Question

Under orthogonal cutting condition, a turning operation is carried out on a metallic workpiece at a cutting speed of 4 m/s. The orthogonal rake angle of the cutting tool is \(5^\circ\). The uncut chip thickness and width of cut are 0.2 mm and 3 mm, respectively. In this turning operation, the resulting friction angle and shear angle are \(45^\circ\) and \(25^\circ\), respectively.
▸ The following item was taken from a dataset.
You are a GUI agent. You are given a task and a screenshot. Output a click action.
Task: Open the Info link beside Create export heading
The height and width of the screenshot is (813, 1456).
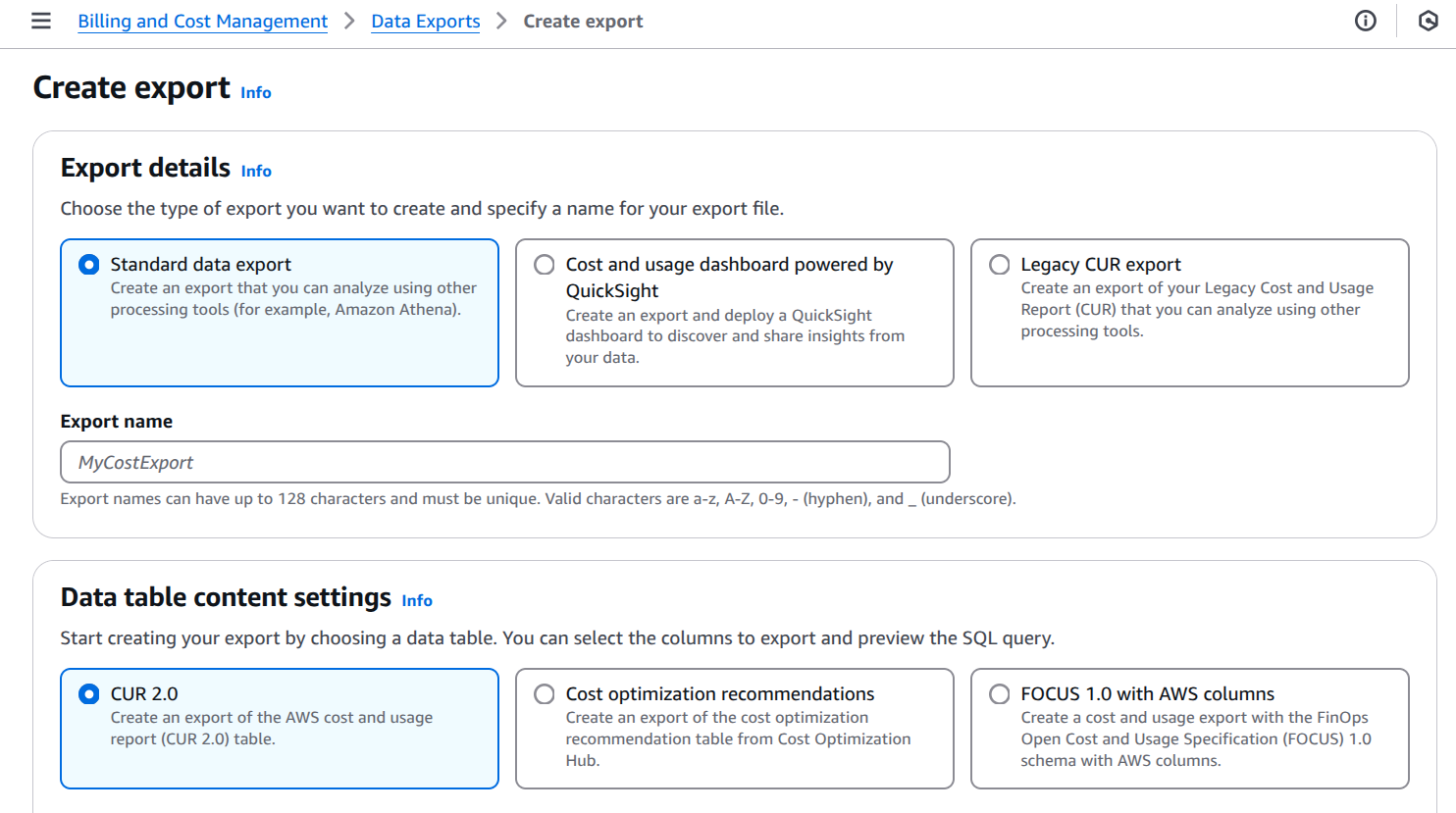(255, 92)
If the dynamic yield shear strength of the workpiece material under this cutting condition is 1000 MPa, then the cutting force is ________________ N (round off to one decimal place).

Hint:

In orthogonal cutting, the cutting force can be determined by using the shear strength of the material, uncut chip thickness, and cutting geometry.

Answer 1

Correct Answer: 2570

The cutting force under orthogonal cutting conditions can be calculated using the following formula: \[ F_c = \frac{2 \times T_s \times w \times t_0}{\sin(\phi) \cos(\beta)} \] Where: - \( T_s \) is the shear strength of the material, which is \( 1000 \, \text{MPa} = 1000 \times 10^6 \, \text{Pa} \), - \( w \) is the width of cut, \( 3 \, \text{mm} \), - \( t_0 \) is the uncut chip thickness, \( 0.2 \, \text{mm} \), - \( \phi \) is the friction angle, \( 45^\circ \), - \( \beta \) is the shear angle, \( 25^\circ \). Substitute the known values into the equation: \[ F_c = \frac{2 \times (1000 \times 10^6) \times (3 \times 10^{-3}) \times (0.2 \times 10^{-3})}{\sin(45^\circ) \cos(25^\circ)} \] After calculating, we get: \[ F_c \approx 2570.0 \, \text{N}. \] Thus, the cutting force is \( \boxed{2570.0} \, \text{N} \).